Leaders of a Texas branch of the Southern Baptist Convention recently voted to withdraw fellowship from a San Antonio church pastored by a registered sex offender.
According to the Southern Baptist Texan, the executive committee of the Southern Baptists of Texas Convention executive board declared New Spirit Baptist Church in San Antonio in violation of membership rules at a meeting April 22-23 in Galveston.
In March the executive board adopted a policy denying membership to any church with a senior pastor who has been convicted of the sexual abuse of a child. The vote came on the heels of a February report by the Houston Chronicle and San Antonio Express News documenting 380 Southern Baptist church leaders and volunteers who faced allegations of sexual misconduct in the last 20 years.
Erbey Valdez, founding pastor of the bilingual New Spirit Baptist Church formed last October, received probation after pleading guilty to two second-degree felonies in 2010. At the time 37 and principal at a middle school, Valdez later wrote in a book that public shame of his arrest for allegedly having sex with a 17-year-old high school senior was a catalyst for him to rededicate his life to ministry.
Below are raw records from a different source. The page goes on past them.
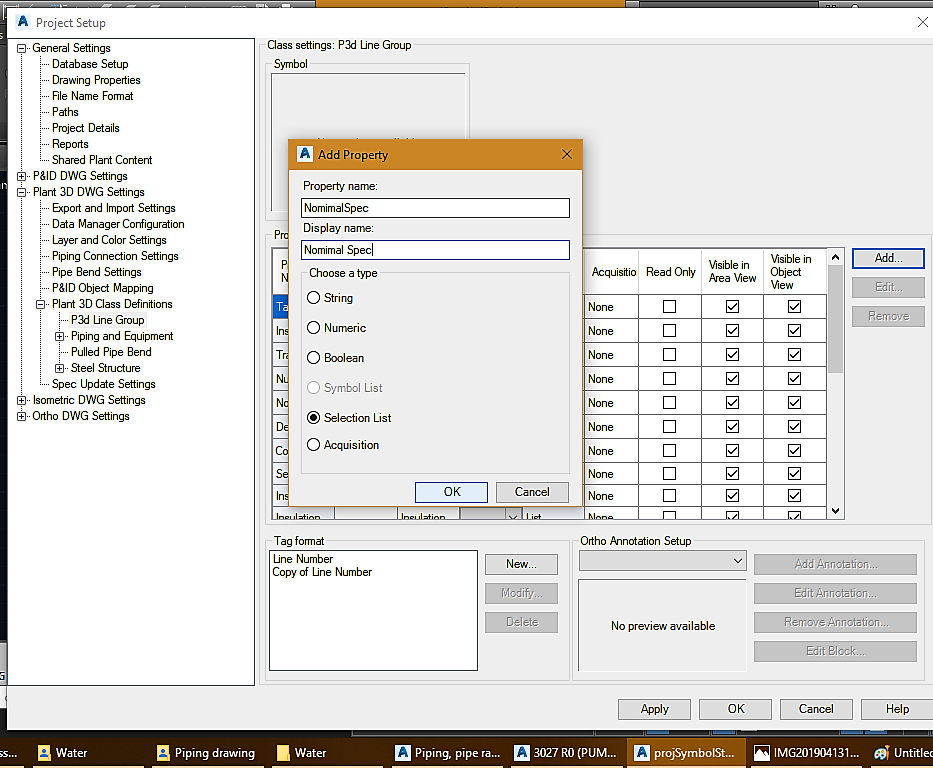933x768 pixels.
Task: Confirm the new property with OK
Action: click(451, 491)
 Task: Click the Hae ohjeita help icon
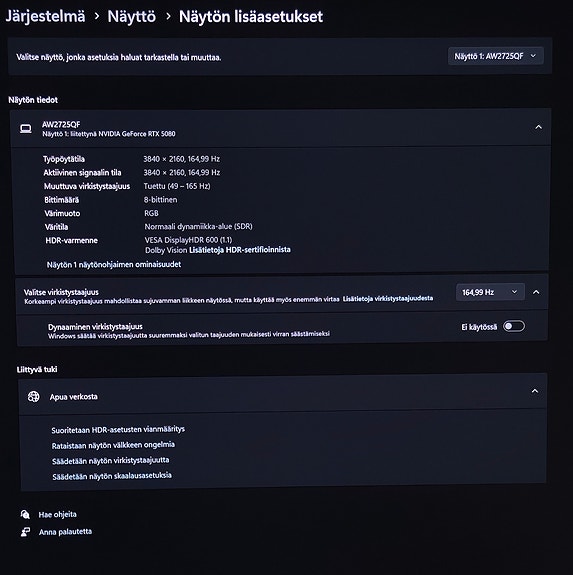[25, 514]
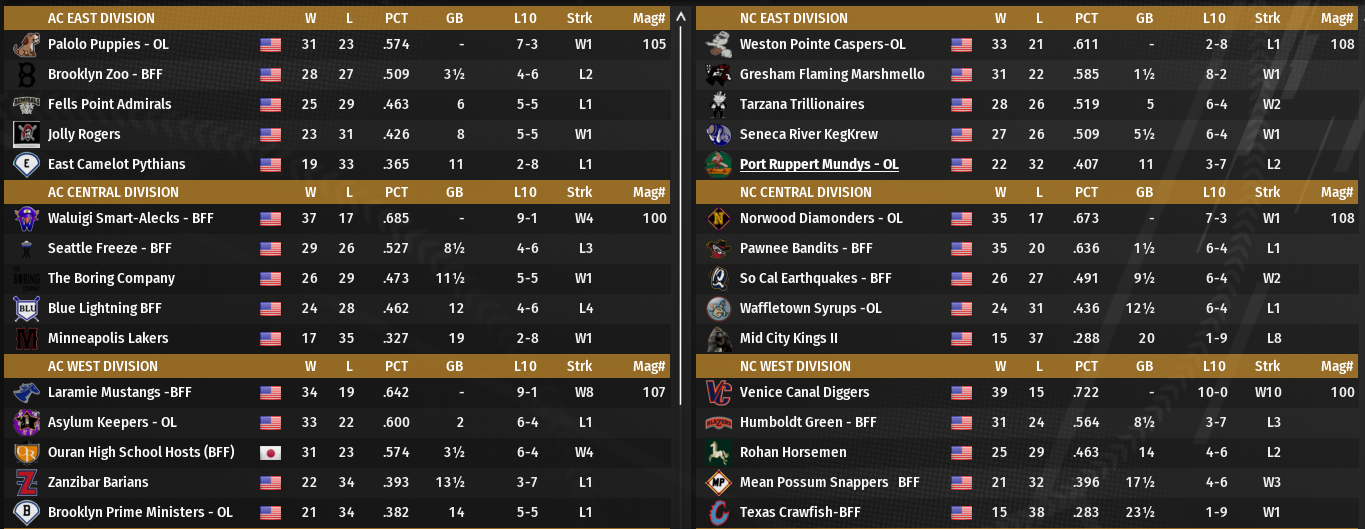
Task: Click the Minneapolis Lakers M logo
Action: pyautogui.click(x=26, y=339)
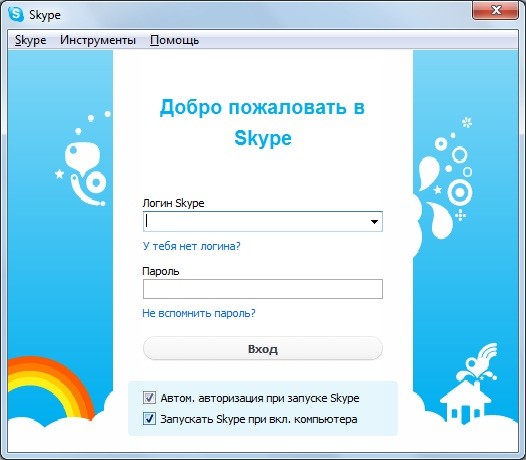Expand the Skype login dropdown arrow

tap(374, 221)
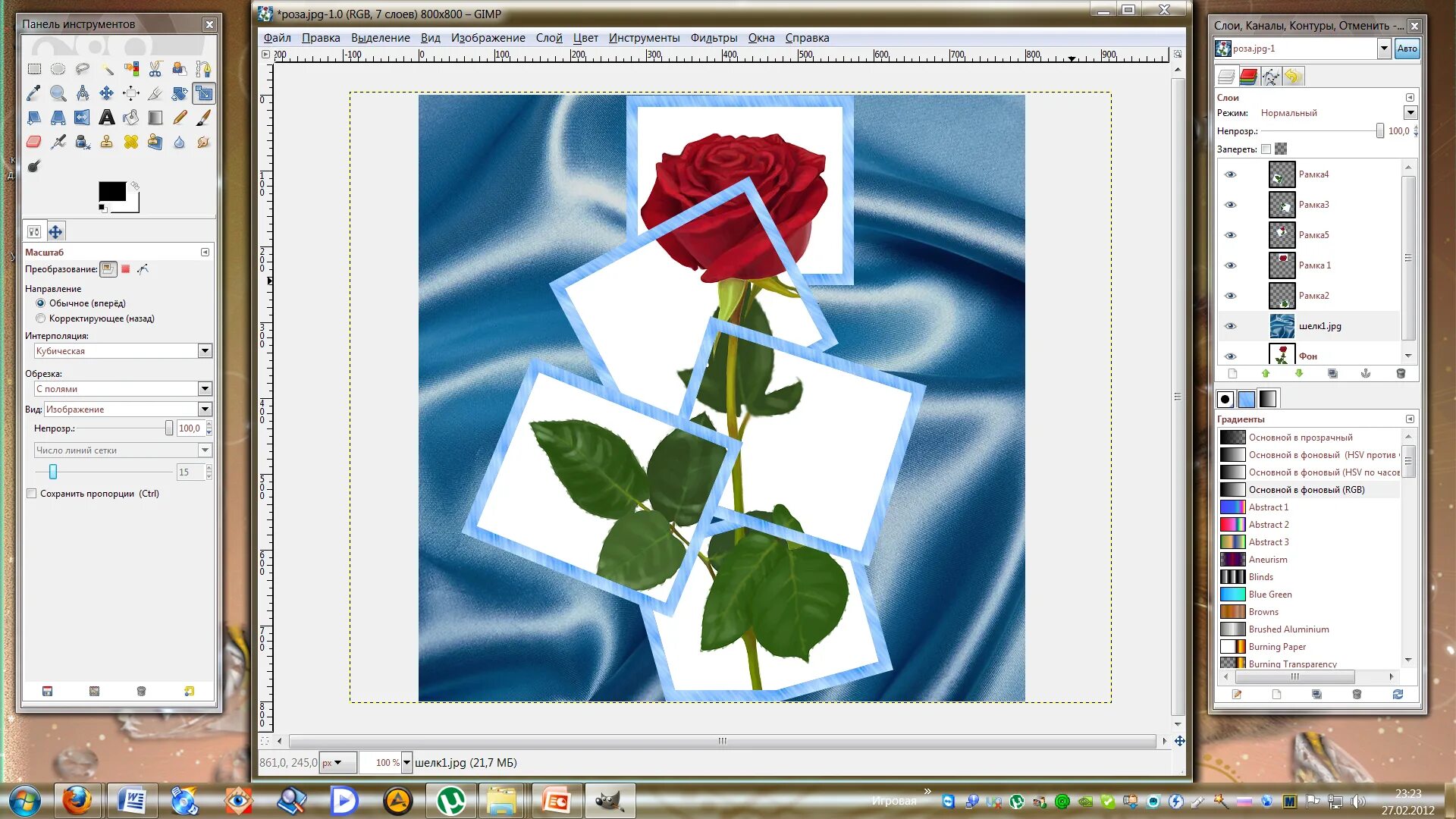Select the Heal tool bandage icon
Image resolution: width=1456 pixels, height=819 pixels.
[131, 142]
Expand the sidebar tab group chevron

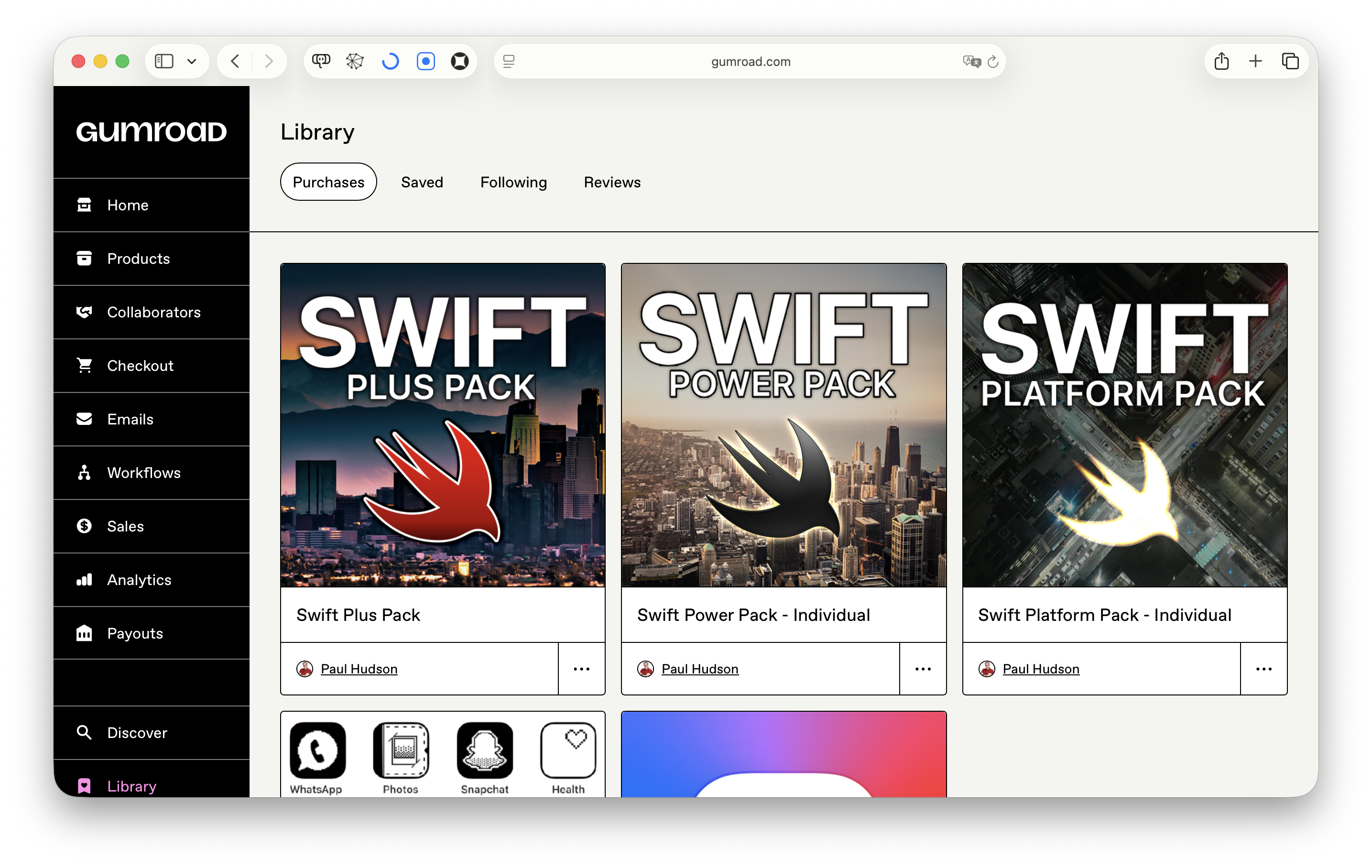tap(192, 61)
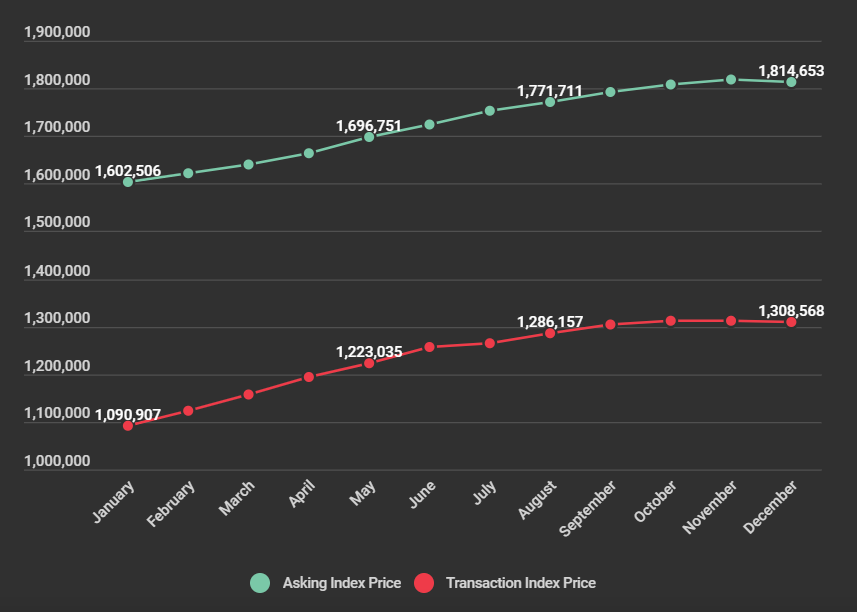Click the June transaction price marker
This screenshot has width=857, height=612.
click(x=429, y=347)
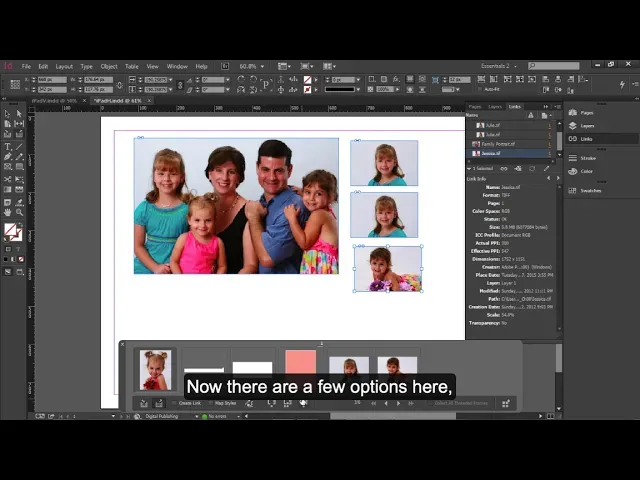Select the Direct Selection tool
The height and width of the screenshot is (480, 640).
20,114
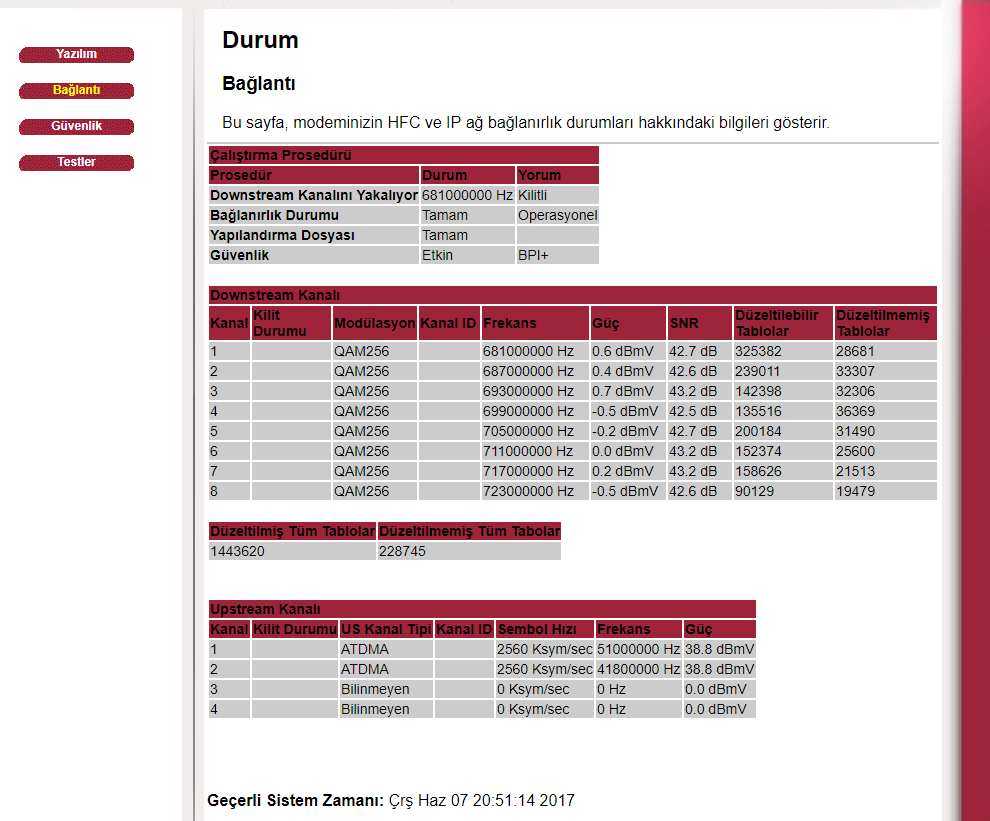This screenshot has width=990, height=821.
Task: Click the Durum page heading
Action: pyautogui.click(x=260, y=40)
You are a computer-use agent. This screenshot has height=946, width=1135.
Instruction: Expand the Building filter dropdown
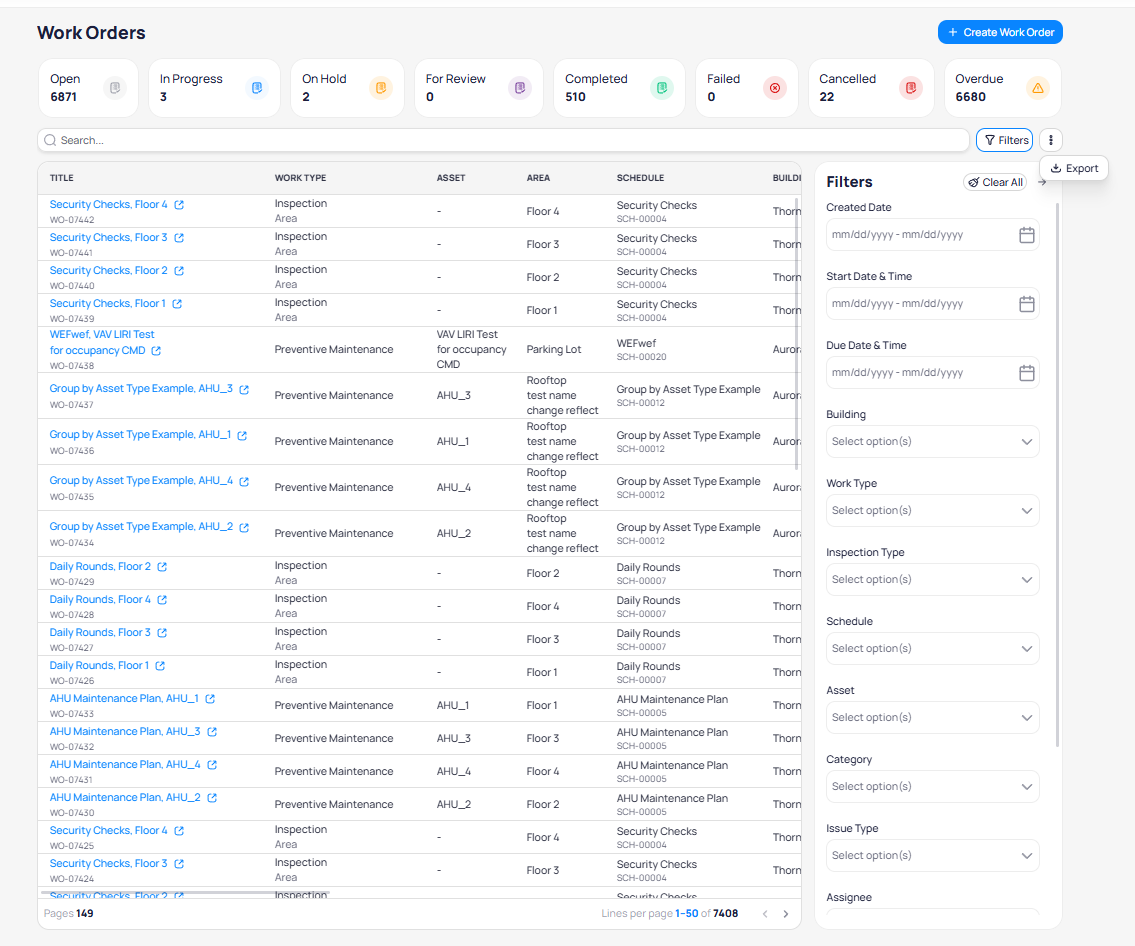coord(932,442)
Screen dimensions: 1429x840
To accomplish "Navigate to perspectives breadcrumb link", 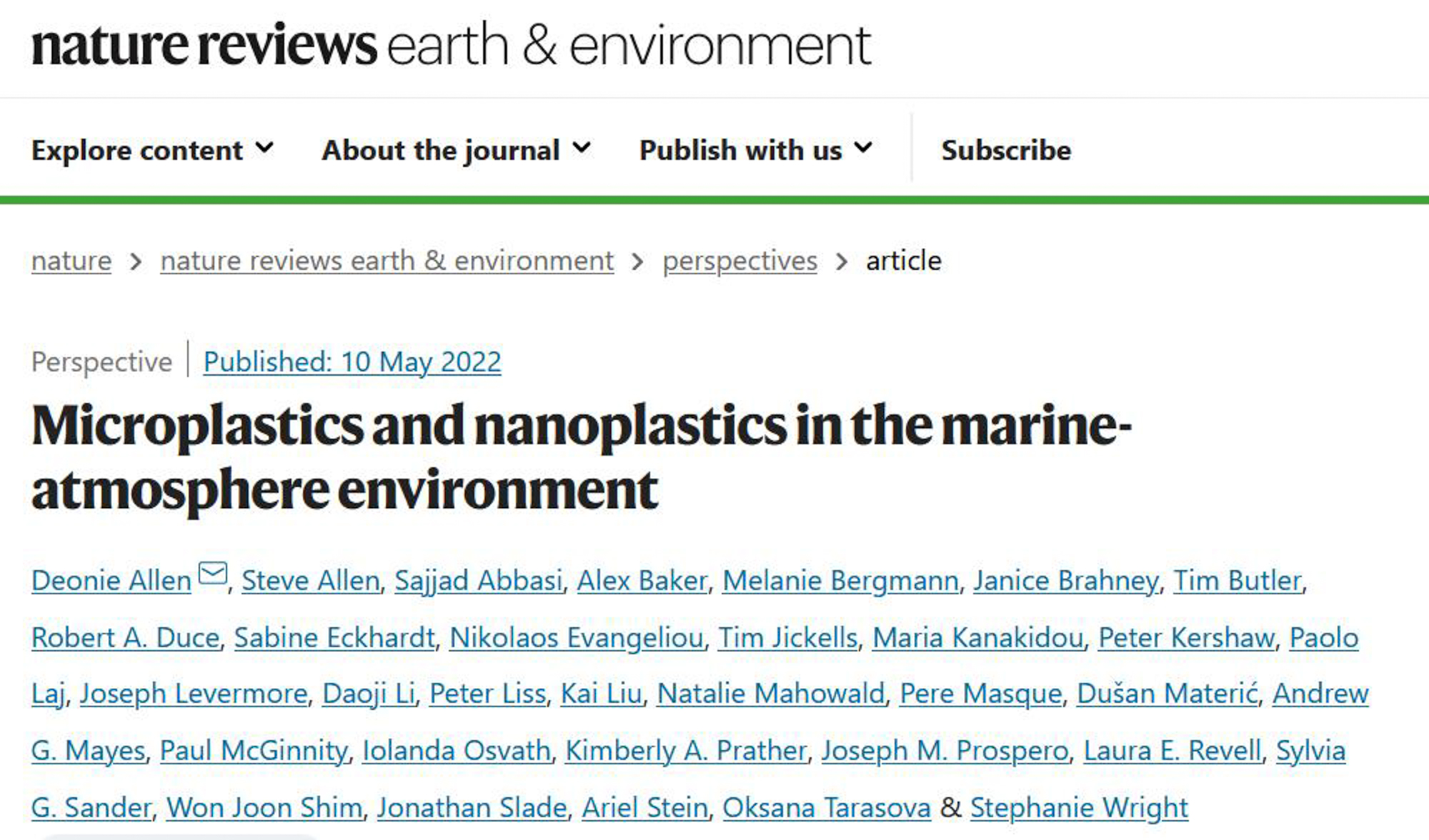I will (x=740, y=261).

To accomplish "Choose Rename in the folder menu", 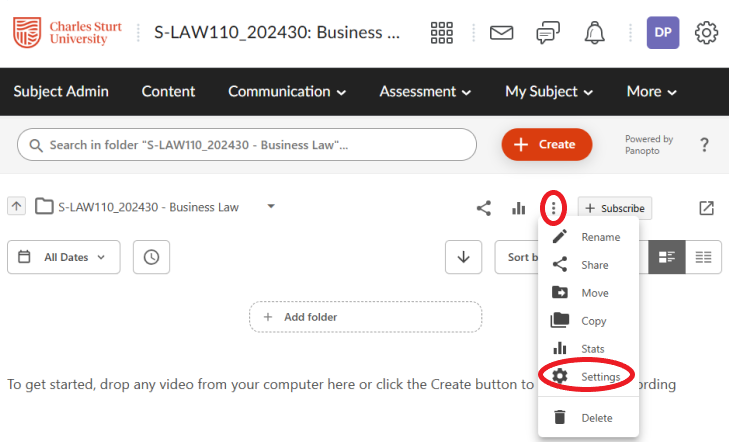I will click(600, 237).
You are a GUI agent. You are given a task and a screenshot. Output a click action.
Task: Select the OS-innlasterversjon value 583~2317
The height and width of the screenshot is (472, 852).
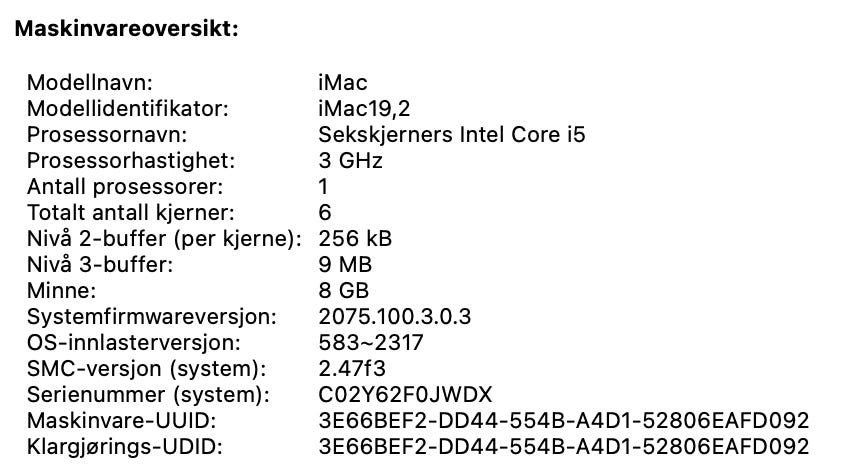(x=371, y=343)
The Baptist newspaper said representatives of the state convention’s credentials committee met with the New Spirit Baptist Church. “The church chose to retain their pastor, who is listed on the National Sex Offender Registry,” the paper reported. “The board voted that due to the church’s position, it was in violation of the Baptist Faith & Message 2000, the doctrinal statement of the convention.”
In establishing its new sexual abuse policy, convention leaders cited the Baptist Faith and Message’s opposition to “all forms of sexual immorality.”
“Child sexual abuse is a form of sexual immorality that is clearly ungodly, morally corrupt and a sin against a holy God,” the policy says. “Although the Bible promises forgiveness through Christ … the consequence of our sin remains.”
According to archived online articles in the Standard-Times of San Angelo, Texas, Valdez was arrested in October 2009 on a charge of improper relationship between educator and student. In January 2010 a grand jury added a second charge of sexual performance by a child.
Valdez pleaded guilty to both counts in August 2010. He was sentenced to 10 years of probation for each count, with sentences running concurrently.
In a 2011 book titled Possible: Redefining the Possibilities for Your Life, Valdez recalled the period as a time “when God eventually decided, ‘It is time to refine you in the fire.’”
“Overnight, my wife and I not only lost our jobs, career, and life savings,” Valdez wrote. “For the first time in our lives, we lost all hope.”
Valdez entered the insurance business and opened a new company. In 2010 he and his wife launched Possible Marriage Ministries, listed as a ministry of the church on the New Spirit Baptist Church website.